Reviewed December 2013

What is the official name of the TTN gene?

The official name of this gene is “titin.”

TTN is the gene's official symbol. The TTN gene is also known by other names, listed below.

What is the normal function of the TTN gene?

The TTN gene provides instructions for making a very large protein called titin. This protein plays an important role in muscles the body uses for movement (skeletal muscles) and in heart (cardiac) muscle. Slightly different versions, or isoforms, of titin are made in different muscles.

Within muscle cells, titin is an essential component of structures called sarcomeres. Sarcomeres are the basic units of muscle contraction; they are made of proteins that generate the mechanical force needed for muscles to contract. Titin has several functions within sarcomeres. One of the protein's main jobs is to provide structure, flexibility, and stability to these cell structures. Titin interacts with other muscle proteins, including actin and myosin, to keep the components of sarcomeres in place as muscles contract and relax. Titin also contains a spring-like region that allows muscles to stretch. Additionally, researchers have found that titin plays a role in chemical signaling and in assembling new sarcomeres.

Does the TTN gene share characteristics with other genes?

(WORK REQUEST A)
Using the TTN gene page, explain how titin lets muscles stretch and how it keeps the parts of sarcomeres in place. Answer in one to three sentences.
(WORK REQUEST B)
Extend the TTN gene page past its final line, "Does the TTN gene share characteristics with other genes?", by writing what comes next.
The listing that follows has nothing to do with the text.

(RECORDS PROVIDED)

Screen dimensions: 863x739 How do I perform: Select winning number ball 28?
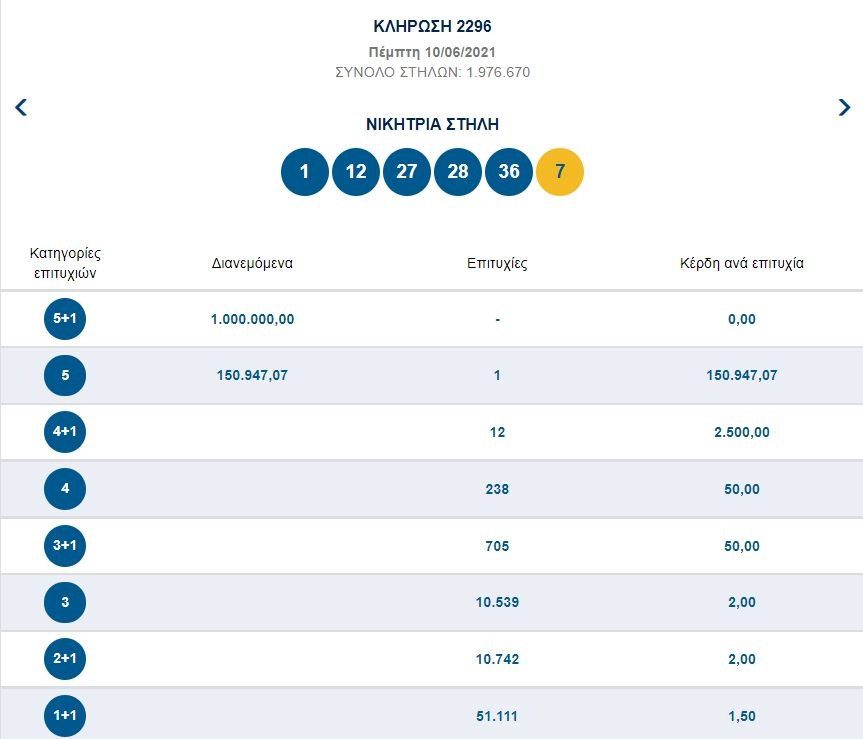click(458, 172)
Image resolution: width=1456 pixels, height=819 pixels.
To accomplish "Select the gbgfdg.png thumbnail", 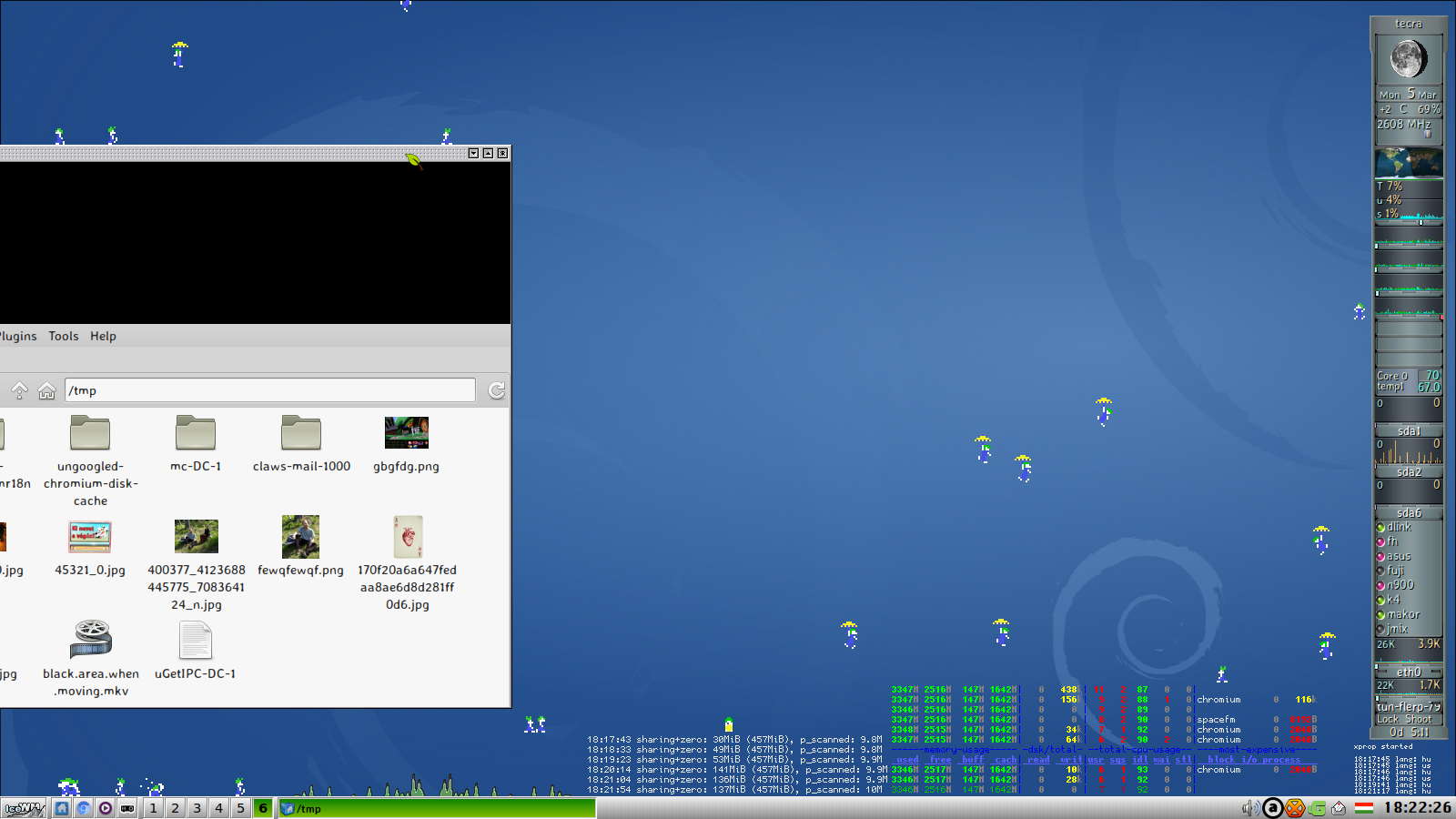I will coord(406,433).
==
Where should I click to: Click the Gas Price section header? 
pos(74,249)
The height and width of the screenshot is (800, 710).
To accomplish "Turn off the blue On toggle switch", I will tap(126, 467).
==
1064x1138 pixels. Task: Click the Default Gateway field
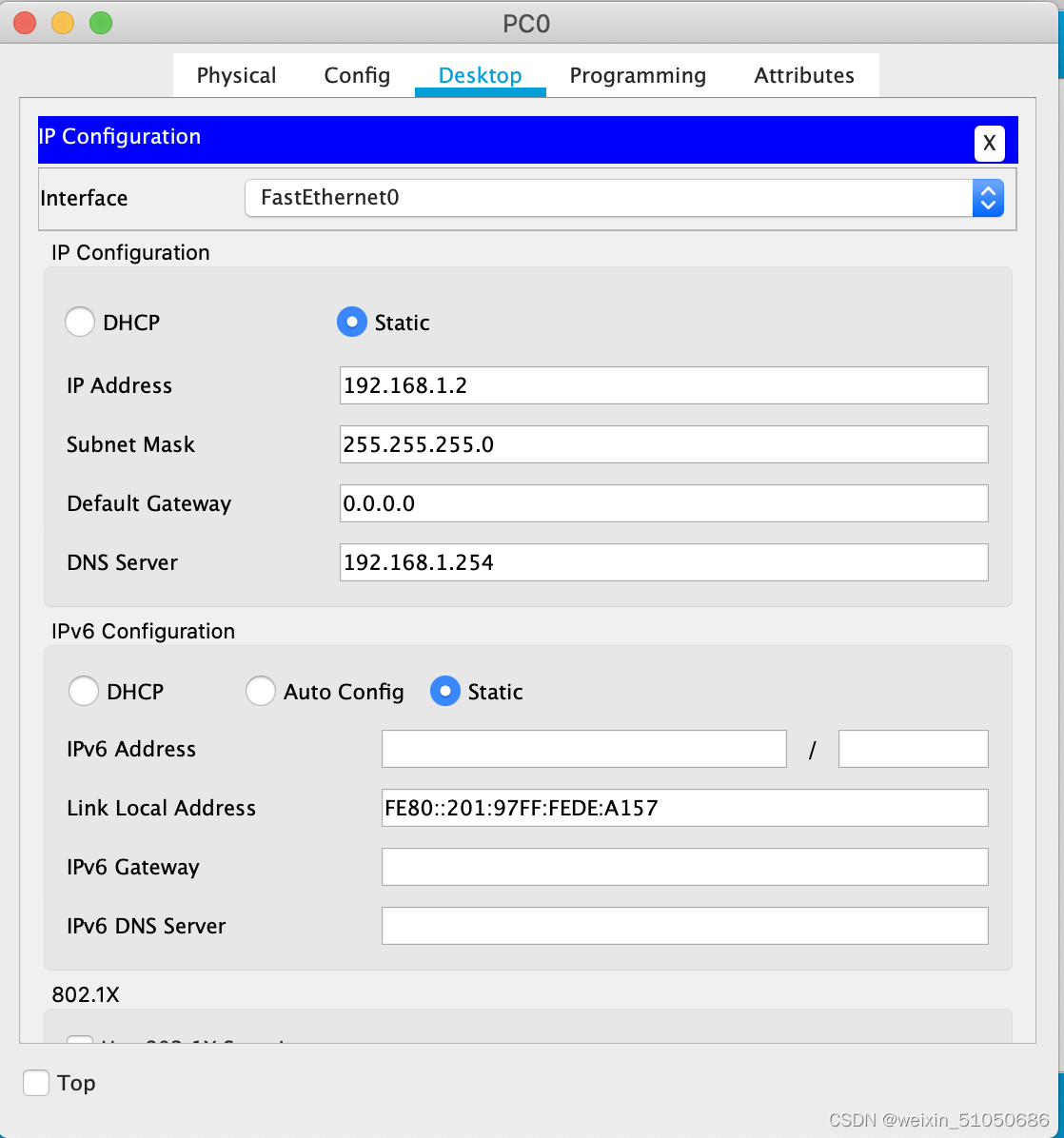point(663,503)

(ANSWER BOX A)
Titin has a spring-like region that allows muscles to stretch. It also works with other muscle proteins, including actin and myosin, to hold the parts of sarcomeres in place as muscles contract and relax.

(ANSWER BOX B)
The TTN gene belongs to a family of genes called fibronectin type III domain containing (fibronectin type III domain containing). It also belongs to a family of genes called immunoglobulin superfamily, immunoglobulin-like domain containing (immunoglobulin superfamily, immunoglobulin-like domain containing). It also belongs to a family of genes called immunoglobulin superfamily, I-set domain containing (immunoglobulin superfamily, I-set domain containing).

A gene family is a group of genes that share important characteristics. Classifying individual genes into families helps researchers describe how genes are related to each other. For more information, see What are gene families? (http://ghr.nlm.nih.gov/handbook/howgeneswork/genefamilies) in the Handbook.

How are changes in the TTN gene related to health conditions?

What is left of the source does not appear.